Can you rewrite the records below as a numbered list, with any blank lines left out?

--- START OF DATA IN THIS EXERCISE ---

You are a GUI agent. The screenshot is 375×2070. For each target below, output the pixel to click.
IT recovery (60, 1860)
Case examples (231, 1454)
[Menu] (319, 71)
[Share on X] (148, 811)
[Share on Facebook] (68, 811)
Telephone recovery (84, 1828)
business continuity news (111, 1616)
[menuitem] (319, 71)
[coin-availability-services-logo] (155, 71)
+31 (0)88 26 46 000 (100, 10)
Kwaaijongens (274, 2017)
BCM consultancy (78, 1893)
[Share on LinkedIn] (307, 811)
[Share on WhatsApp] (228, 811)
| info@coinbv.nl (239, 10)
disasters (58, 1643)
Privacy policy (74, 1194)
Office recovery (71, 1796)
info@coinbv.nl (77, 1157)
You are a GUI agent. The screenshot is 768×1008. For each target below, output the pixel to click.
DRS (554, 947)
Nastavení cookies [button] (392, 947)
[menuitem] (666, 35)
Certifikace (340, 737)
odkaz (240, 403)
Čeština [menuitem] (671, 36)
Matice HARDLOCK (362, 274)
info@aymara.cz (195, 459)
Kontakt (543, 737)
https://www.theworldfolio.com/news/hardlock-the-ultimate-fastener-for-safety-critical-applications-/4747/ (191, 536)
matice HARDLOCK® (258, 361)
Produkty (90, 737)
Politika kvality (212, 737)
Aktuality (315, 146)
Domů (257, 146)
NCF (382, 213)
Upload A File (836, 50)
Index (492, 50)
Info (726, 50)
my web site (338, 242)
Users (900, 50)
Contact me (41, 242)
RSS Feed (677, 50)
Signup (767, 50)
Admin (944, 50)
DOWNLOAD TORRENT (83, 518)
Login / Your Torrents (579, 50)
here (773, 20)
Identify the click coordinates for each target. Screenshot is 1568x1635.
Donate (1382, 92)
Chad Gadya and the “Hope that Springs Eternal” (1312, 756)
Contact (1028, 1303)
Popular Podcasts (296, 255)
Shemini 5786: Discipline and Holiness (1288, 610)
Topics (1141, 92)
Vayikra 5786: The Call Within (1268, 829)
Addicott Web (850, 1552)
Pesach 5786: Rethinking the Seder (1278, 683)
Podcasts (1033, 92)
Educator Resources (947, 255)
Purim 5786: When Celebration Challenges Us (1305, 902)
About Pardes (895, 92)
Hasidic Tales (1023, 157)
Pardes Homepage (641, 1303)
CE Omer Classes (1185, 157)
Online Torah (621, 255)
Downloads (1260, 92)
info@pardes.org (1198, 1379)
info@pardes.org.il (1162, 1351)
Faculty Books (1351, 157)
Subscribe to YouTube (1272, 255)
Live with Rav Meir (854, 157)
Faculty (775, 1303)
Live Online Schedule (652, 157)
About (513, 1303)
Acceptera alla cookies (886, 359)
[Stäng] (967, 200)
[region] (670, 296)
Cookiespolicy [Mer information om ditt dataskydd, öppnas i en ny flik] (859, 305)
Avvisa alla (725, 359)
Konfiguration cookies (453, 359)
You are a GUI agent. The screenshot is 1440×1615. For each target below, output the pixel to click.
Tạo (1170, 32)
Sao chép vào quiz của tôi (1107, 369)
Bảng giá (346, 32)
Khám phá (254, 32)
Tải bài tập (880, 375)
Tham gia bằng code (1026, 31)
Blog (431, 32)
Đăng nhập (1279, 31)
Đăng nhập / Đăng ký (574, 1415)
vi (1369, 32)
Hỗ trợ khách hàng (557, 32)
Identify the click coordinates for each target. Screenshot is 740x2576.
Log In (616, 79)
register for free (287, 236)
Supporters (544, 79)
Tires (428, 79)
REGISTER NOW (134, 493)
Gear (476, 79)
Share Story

--- END OF DATA IN THIS EXERCISE ---

# [PROBLEM SOLUTION]
1. You are a GUI agent. The screenshot is 375×2070. For each target below, output the pixel to click.
2. IT recovery (60, 1860)
3. Case examples (231, 1454)
4. [Menu] (319, 71)
5. [Share on X] (148, 811)
6. [Share on Facebook] (68, 811)
7. Telephone recovery (84, 1828)
8. business continuity news (111, 1616)
9. [menuitem] (319, 71)
10. [coin-availability-services-logo] (155, 71)
11. +31 (0)88 26 46 000 (100, 10)
12. Kwaaijongens (274, 2017)
13. BCM consultancy (78, 1893)
14. [Share on LinkedIn] (307, 811)
15. [Share on WhatsApp] (228, 811)
16. | info@coinbv.nl (239, 10)
17. disasters (58, 1643)
18. Privacy policy (74, 1194)
19. Office recovery (71, 1796)
20. info@coinbv.nl (77, 1157)
21. You are a GUI agent. The screenshot is 768×1008. For each target below, output the pixel to click.
22. DRS (554, 947)
23. Nastavení cookies [button] (392, 947)
24. [menuitem] (666, 35)
25. Certifikace (340, 737)
26. odkaz (240, 403)
27. Čeština [menuitem] (671, 36)
28. Matice HARDLOCK (362, 274)
29. info@aymara.cz (195, 459)
30. Kontakt (543, 737)
31. https://www.theworldfolio.com/news/hardlock-the-ultimate-fastener-for-safety-critical-applications-/4747/ (191, 536)
32. matice HARDLOCK® (258, 361)
33. Produkty (90, 737)
34. Politika kvality (212, 737)
35. Aktuality (315, 146)
36. Domů (257, 146)
37. NCF (382, 213)
38. Upload A File (836, 50)
39. Index (492, 50)
40. Info (726, 50)
41. my web site (338, 242)
42. Users (900, 50)
43. Contact me (41, 242)
44. RSS Feed (677, 50)
45. Signup (767, 50)
46. Admin (944, 50)
47. DOWNLOAD TORRENT (83, 518)
48. Login / Your Torrents (579, 50)
49. here (773, 20)
50. Identify the click coordinates for each target. Screenshot is 1568x1635.
51. Donate (1382, 92)
52. Chad Gadya and the “Hope that Springs Eternal” (1312, 756)
53. Contact (1028, 1303)
54. Popular Podcasts (296, 255)
55. Shemini 5786: Discipline and Holiness (1288, 610)
56. Topics (1141, 92)
57. Vayikra 5786: The Call Within (1268, 829)
58. Addicott Web (850, 1552)
59. Pesach 5786: Rethinking the Seder (1278, 683)
60. Podcasts (1033, 92)
61. Educator Resources (947, 255)
62. Purim 5786: When Celebration Challenges Us (1305, 902)
63. About Pardes (895, 92)
64. Hasidic Tales (1023, 157)
65. Pardes Homepage (641, 1303)
66. CE Omer Classes (1185, 157)
67. Online Torah (621, 255)
68. Downloads (1260, 92)
69. info@pardes.org (1198, 1379)
70. info@pardes.org.il (1162, 1351)
71. Faculty Books (1351, 157)
72. Subscribe to YouTube (1272, 255)
73. Live with Rav Meir (854, 157)
74. Faculty (775, 1303)
75. Live Online Schedule (652, 157)
76. About (513, 1303)
77. Acceptera alla cookies (886, 359)
78. [Stäng] (967, 200)
79. [region] (670, 296)
80. Cookiespolicy [Mer information om ditt dataskydd, öppnas i en ny flik] (859, 305)
81. Avvisa alla (725, 359)
82. Konfiguration cookies (453, 359)
83. You are a GUI agent. The screenshot is 1440×1615. For each target below, output the pixel to click.
84. Tạo (1170, 32)
85. Sao chép vào quiz của tôi (1107, 369)
86. Bảng giá (346, 32)
87. Khám phá (254, 32)
88. Tải bài tập (880, 375)
89. Tham gia bằng code (1026, 31)
90. Blog (431, 32)
91. Đăng nhập (1279, 31)
92. Đăng nhập / Đăng ký (574, 1415)
93. vi (1369, 32)
94. Hỗ trợ khách hàng (557, 32)
95. Identify the click coordinates for each target. Screenshot is 740x2576.
96. Log In (616, 79)
97. register for free (287, 236)
98. Supporters (544, 79)
99. Tires (428, 79)
100. REGISTER NOW (134, 493)
101. Gear (476, 79)
102. Share Story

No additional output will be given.